Will Medicaid Introduce A Standard Of Care (At Last) For The Incarcerated?
“Dog, please help me. Please. You know, Dog, what it's like. Please be the one to help me.'"
As he sat in jail at Oahu Community Correctional Center, itching to be free, Frank Hampp pleaded with the bail bondsman-cum-reality television star Duane Chapman, a.k.a. Dog the Bounty Hunter.
Hampp was facing a weapons charge. His mother worried about him. He had been diagnosed with bipolar disorder in 2014 and his treatment had been spotty. She called the jail staff and informed them that her son had been diagnosed with bipolar disorder and required medication. After his mother’s phone call, Hampp started receiving medication for his mental illness, although not the right one. Hampp requested that the psychiatrist re-evaluate him to modify his prescription which didn’t happen.
Instead, in what may be considered an unlucky turn, Dakota Chapman, Dog’s grandson, sprung Hampp on October 3, 2017. Hampp was released with no medication and no appointments for further follow-up.
Within three days, Hampp had cut off his electronic monitoring device and was on the run. He missed his January 9, 2018 court date.
The effects of his untreated illness brought him back to custody in a much more serious circumstance than was necessary.
In late January 2028, Hampp fled a routine traffic stop in Waianae, a town about 24 miles outside of Honolulu, because he had missed his court date. After police eyed him in an allegedly stolen car, Hampp took them on a chase, shooting at them and eventually crashing into a fence and fire hydrant.
Hampp took off again, this time into a friend’s apartment where it appeared that two women and a man were not allowed to leave while Hampp was inside. Waianae Specialized Services Division officers surrounded the building and, eventually, all three residents left the apartment.
He could have been charged with taking hostages and other crimes, but Waianae Police charged Hampp with three counts of first-degree attempted murder and one count of felon in possession of a firearm and set his bail at $1 million.

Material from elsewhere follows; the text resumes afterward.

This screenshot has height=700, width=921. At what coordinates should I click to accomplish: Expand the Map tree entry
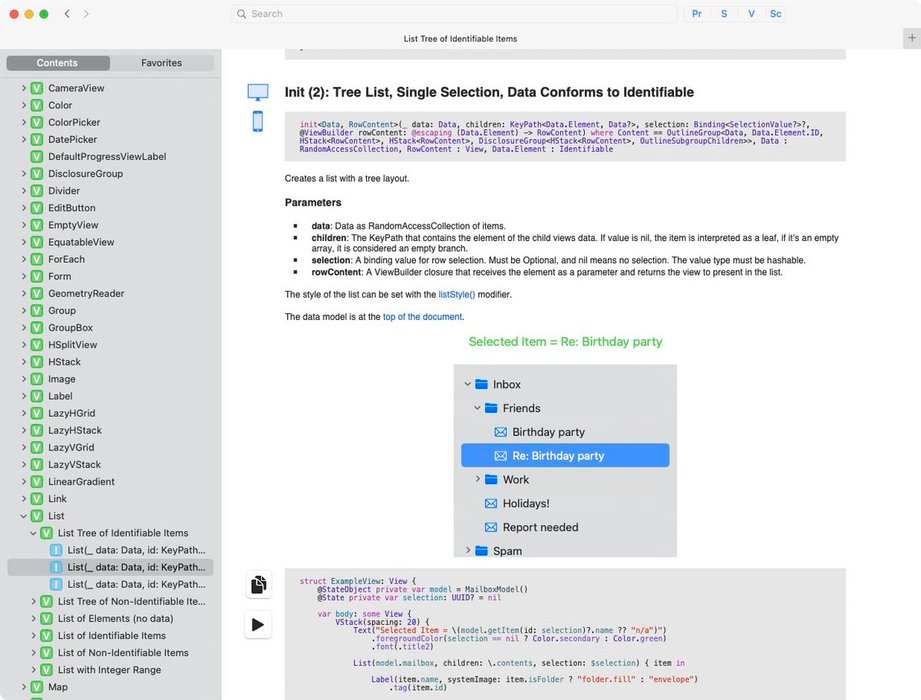click(22, 687)
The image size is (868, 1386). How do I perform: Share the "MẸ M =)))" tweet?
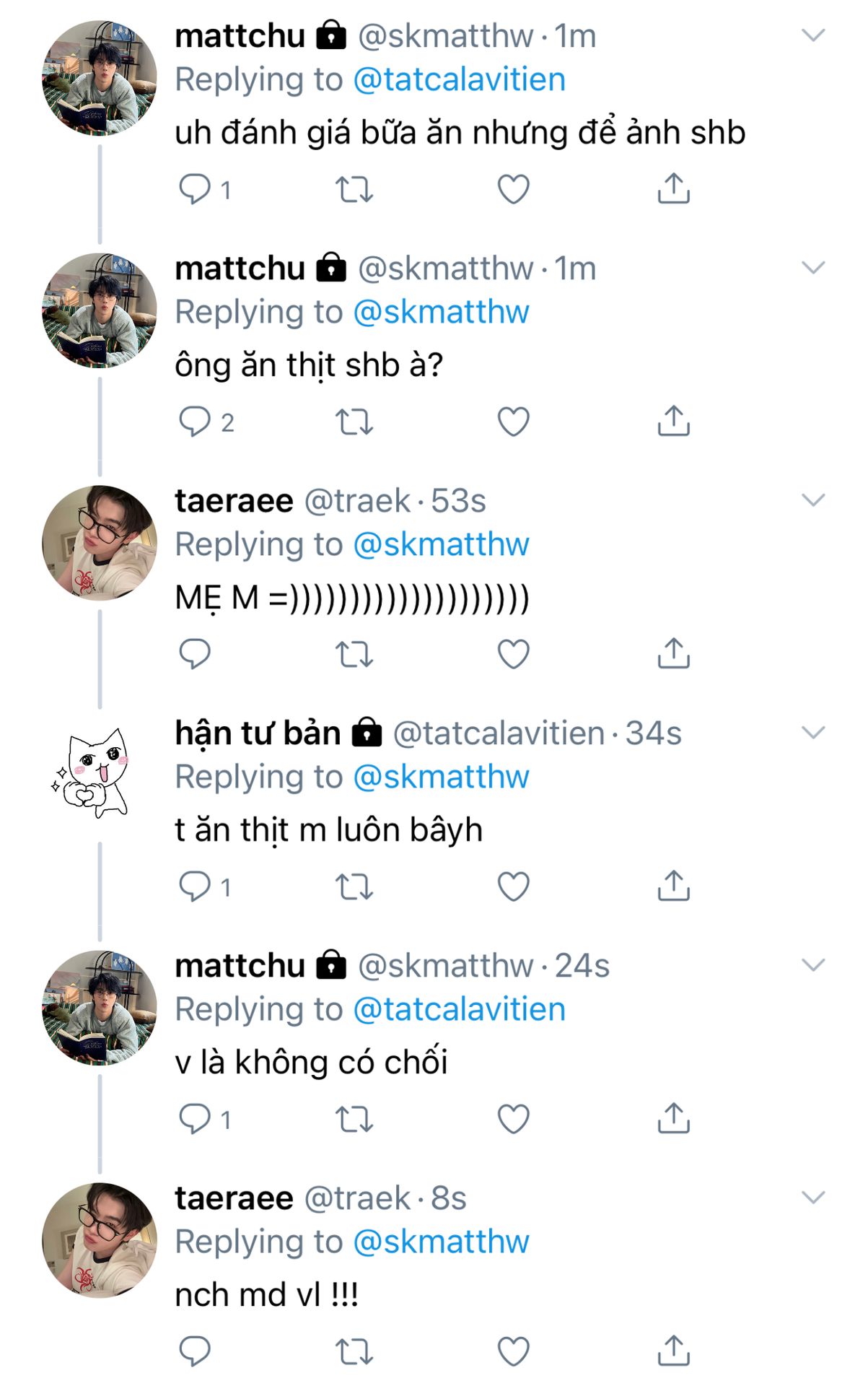click(673, 654)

At OCCC, despite the chaos that brought him into custody and the fact that jail records from only months before indicated that he needed psychiatric medication, Hampp received no treatment. One day, when he was being escorted to a new housing assignment, Hampp threw himself over a balcony in an attempt to take his own life. He survived his suicide attempt but is now a paraplegic.
“What ifs” perplex Hampp, his family, and his legal team; he’s one of the lead plaintiffs in a class action suit against OCCC for failing to adequately manage its wards' mental health needs.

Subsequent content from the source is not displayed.